Unter den Verletzten sind auch fünf japanische Studenten, die am Tschaikowski-Pianistenwettbewerb teilnehmen. Der japanische Konsul hat sich per E-mail an alle in Moskau lebenden Japaner mit der Bitte gewandt, ihre Wohnungen in den kommenden Tagen möglichst nicht zu verlassen. Ordnungskräfte hatten die Gefahr offenbar zunächst unterschätzt und griffen nach Meinung von Beobachtern viel zu spät ein.

Soweit die Nachrichtenlage, die alle großen TV-Sender am Abend als Spitzenmeldung brachten. Mit den Ursachen dagegen beschäftigte sich allein der Hörfunksender Echo Moskwy, der einzige, der Putins Rundumschlag gegen kritische Medien im vergangenen Jahr überstand.

„Naschi vsegda lutsche“ – unsere sind immer besser. Mit diesem Slogan ging Mitte der neunziger Jahre eine Firma für Finanzanlagen auf Kundenfang. Mit Erfolg. Die Firma hat sich längst verabschiedet, ihr Slogan nicht. Und wenn „unsere“ mal nicht die besten sind finden sich genug „Patrioten“, um das Ergebnis auf ihre Weise zu korrigieren. Eine Binsenweisheit, die auch den Moskauer Polizeioberen bekannt ist, denn die Krawalle vom Sonntag waren nicht die ersten.

Trotzdem – und obwohl auch der ärmste Moskauer einen Fernseher sein Eigen nennt – wurden im Zentrum der Hauptstadt mehrere große Bildschirme aufgestellt, um die Spiele zu übertragen. Allerdings nur die, an denen die Russen beteiligt sind. Gerade darin sehen Psychologen einen der Hauptgründe für die Ausschreitungen. Moskaus Polizeichef Wladimir Pronin sieht – womöglich zu Recht – den unmittelbaren Anlass für die Exzesse in einem Werbevideo, das während der Halbzeitpause gesendet wurde. Dort zertrümmerten Jugendliche einen Westwagen, um russische Autobauer vor Konkurrenz zu schützen.

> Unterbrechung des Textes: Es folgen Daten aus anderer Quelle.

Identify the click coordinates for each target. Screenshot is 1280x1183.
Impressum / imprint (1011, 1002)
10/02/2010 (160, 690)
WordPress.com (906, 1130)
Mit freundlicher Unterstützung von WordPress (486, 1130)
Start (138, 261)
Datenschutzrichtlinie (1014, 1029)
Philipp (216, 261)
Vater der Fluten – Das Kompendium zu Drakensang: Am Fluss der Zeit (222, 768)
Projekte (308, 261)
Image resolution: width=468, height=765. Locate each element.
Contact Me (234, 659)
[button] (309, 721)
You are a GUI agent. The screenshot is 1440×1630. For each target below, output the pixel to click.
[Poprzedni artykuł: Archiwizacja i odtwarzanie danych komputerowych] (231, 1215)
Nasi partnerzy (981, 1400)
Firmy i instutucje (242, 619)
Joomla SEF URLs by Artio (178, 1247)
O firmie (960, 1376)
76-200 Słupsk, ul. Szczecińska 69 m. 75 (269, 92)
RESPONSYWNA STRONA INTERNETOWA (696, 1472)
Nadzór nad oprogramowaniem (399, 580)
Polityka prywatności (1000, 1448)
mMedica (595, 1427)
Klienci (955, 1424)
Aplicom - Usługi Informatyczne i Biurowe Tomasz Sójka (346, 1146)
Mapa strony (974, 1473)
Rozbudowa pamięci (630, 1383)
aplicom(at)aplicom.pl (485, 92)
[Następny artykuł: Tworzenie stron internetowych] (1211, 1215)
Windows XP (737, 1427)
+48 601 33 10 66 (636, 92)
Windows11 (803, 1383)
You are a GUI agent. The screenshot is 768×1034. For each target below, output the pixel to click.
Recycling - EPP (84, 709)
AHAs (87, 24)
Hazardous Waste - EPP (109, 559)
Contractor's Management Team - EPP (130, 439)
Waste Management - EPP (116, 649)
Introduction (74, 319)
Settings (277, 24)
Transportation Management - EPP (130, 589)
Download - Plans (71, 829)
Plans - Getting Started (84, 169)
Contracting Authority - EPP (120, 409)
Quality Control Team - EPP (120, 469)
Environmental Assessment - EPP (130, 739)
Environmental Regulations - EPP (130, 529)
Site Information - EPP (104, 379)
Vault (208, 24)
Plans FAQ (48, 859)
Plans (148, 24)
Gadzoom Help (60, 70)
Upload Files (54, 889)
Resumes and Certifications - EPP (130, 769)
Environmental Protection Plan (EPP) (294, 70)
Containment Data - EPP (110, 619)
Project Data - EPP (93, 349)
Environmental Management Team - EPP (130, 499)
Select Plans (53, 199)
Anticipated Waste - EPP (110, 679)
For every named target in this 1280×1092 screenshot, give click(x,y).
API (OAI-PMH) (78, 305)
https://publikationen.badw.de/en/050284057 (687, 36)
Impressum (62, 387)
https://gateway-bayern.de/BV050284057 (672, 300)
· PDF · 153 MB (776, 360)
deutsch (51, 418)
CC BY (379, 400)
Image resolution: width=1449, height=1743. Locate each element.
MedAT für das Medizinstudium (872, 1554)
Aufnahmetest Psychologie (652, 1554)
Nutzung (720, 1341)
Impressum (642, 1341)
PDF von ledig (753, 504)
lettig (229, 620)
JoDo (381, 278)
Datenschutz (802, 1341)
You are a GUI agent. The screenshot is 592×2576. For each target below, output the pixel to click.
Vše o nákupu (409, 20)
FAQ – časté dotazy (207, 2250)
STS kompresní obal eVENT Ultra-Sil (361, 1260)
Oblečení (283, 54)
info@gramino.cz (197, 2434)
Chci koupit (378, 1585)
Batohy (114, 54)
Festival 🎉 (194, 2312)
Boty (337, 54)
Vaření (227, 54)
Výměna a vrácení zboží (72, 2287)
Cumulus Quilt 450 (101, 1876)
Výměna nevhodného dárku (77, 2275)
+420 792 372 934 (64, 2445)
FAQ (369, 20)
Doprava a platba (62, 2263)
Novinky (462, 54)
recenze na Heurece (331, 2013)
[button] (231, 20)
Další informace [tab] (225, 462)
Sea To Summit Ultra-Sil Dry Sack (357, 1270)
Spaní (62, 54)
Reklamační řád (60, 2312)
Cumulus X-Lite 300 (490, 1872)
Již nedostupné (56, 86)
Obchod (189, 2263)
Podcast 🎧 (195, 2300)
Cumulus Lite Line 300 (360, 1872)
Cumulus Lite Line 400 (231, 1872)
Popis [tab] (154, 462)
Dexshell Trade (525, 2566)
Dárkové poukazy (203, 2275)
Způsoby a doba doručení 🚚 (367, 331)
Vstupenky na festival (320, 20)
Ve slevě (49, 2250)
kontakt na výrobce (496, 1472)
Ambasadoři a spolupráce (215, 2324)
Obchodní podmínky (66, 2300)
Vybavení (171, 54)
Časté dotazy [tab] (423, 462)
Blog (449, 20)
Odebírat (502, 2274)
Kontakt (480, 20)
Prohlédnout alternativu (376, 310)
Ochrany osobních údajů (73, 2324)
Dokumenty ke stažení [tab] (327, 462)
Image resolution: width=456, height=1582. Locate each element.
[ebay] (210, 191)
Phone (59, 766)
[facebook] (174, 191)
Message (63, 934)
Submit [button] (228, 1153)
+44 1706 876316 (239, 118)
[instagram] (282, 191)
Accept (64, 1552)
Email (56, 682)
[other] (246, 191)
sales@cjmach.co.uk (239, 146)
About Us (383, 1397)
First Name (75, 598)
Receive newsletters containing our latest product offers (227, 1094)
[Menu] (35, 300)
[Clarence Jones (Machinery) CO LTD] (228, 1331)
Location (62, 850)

Auch der Alkohol spielte eine Rolle. Die Kälte liebenden Russen empfinden schon knapp 18 Grad als tropische Hitze, gegen die nur ein Mittel wirkt – Bier, häufig erheblich hochprozentiger als in Deutschland.

Doch nun ist Schluss mit lustig. Die öffentlichen WM-Übertragungen werden eingestellt. Die Rädelsführer sitzen in Untersuchungshaft, Moskaus oberster Staatsanwalt lässt gegen sie bereits wegen Rowdytum ermitteln – ein Straftatbestand, der mit empfindlichen Haftstrafen geahndet werden kann. Mit den Krawallen will sich kommende Woche sogar das Parlament befassen. Konsequenzen hat vor allem Polizeichef Pronin zu befürchten, dessen Ernennung der Kreml gegenüber Moskaus Oberbürgermeister Jurij Luschkow durchgedrückt hatte.